A novel device called ActiMyo® has been proposed for its use as an outcome measure in ambulant and non-ambulant Duchenne trials. ActiMyo offers the opportunity to conceptualise shorter studies with much less patients compared with the currently available outcome measures. It is a portable device capable of providing information registered through an accelerometer, a magnetometer and gyroscope. A further validation of ActiMyo in a large sample including both patients and healthy volunteers will provide essential information of how this tool would work if used as primary outcome in pivotal studies.


The purpose of this project is to generate normalized standard scales for control subjects based on the data gathered from 80 healthy children (6-17 years old).

Following 12 months of enrolment, subjects will carry the device during 4 weeks twice within a 12 months interval. A total of 12 ActiMyo® devices will be allocated to this study, which will allow enrolling the expected number of subjects over a 12 months period.

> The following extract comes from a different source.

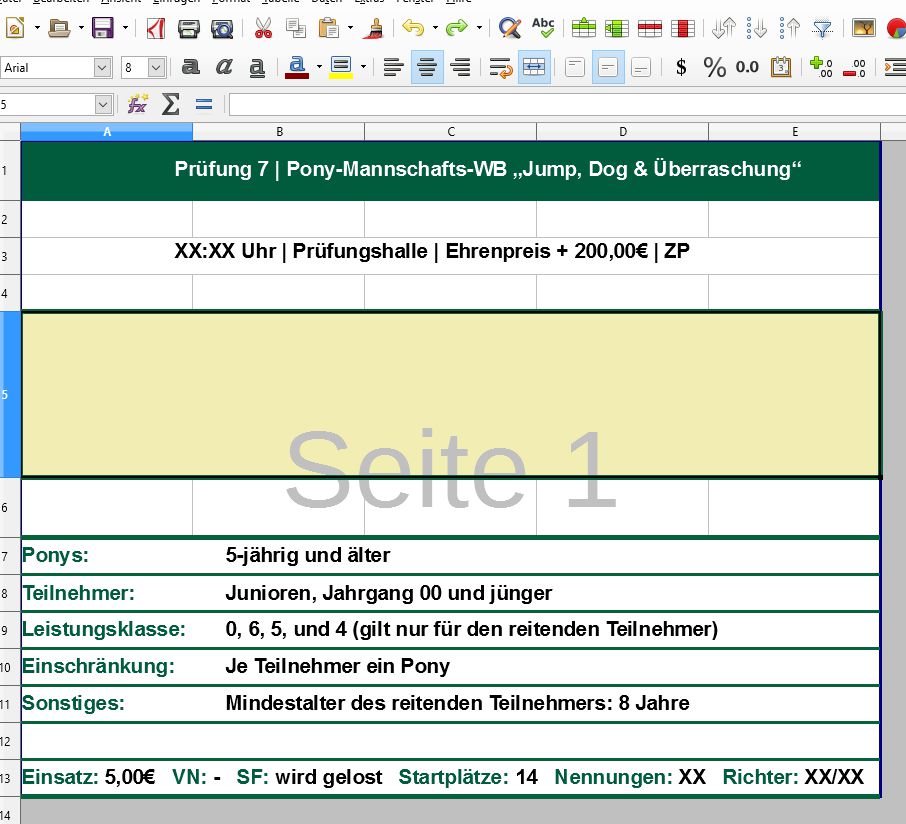
Task: Click the formula input line
Action: [560, 104]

The project will be conducted in Liège neuromuscular center, in Belgium. Belgian regulation allows recruitment of healthy subjects in school. The recruitment strategy is to propose two schools take part in the project as part of their pedagogic project. We will propose at first a lecture and debate in each class about research and Duchenne muscular dystrophy, and ask the children and parents to take part in the study. This study will, of course, be validated by the Ethics committee. We believe that this approach will be highly efficient for recruiting participants from different age groups, and in addition help to generate conscience about the importance and the need of research in Duchenne.

Dr Laurent Servais, Chief Investigator in this project and Key Opinion Leader in Duchenne said: “In this context, identifying robust, objective, precise, reliable and reproducible follow-up tools, that objectively measure patient´s motor capacity, and thus serve to analyse and compare the response to emerging treatments, is needed. Then, the clinical development plan in DMD will be shorted, cheaper, and the risk of false-negative trials will decrease.  The whole Actimyo team is very excited to work with the support of action Duchenne on this project.”

Diana Ribeiro, Chief Executive Officer of Action Duchenne added, “We are delighted to fund this pivotal work in validating a potential outcome measure for Duchenne trials, which may be applicable to all ages of the Duchenne spectrum. This is in sum reflects the ethos of Action Duchenne in meeting the needs of the whole community and also collaborating internationally to drive translational Duchenne research and clinical trials forward.”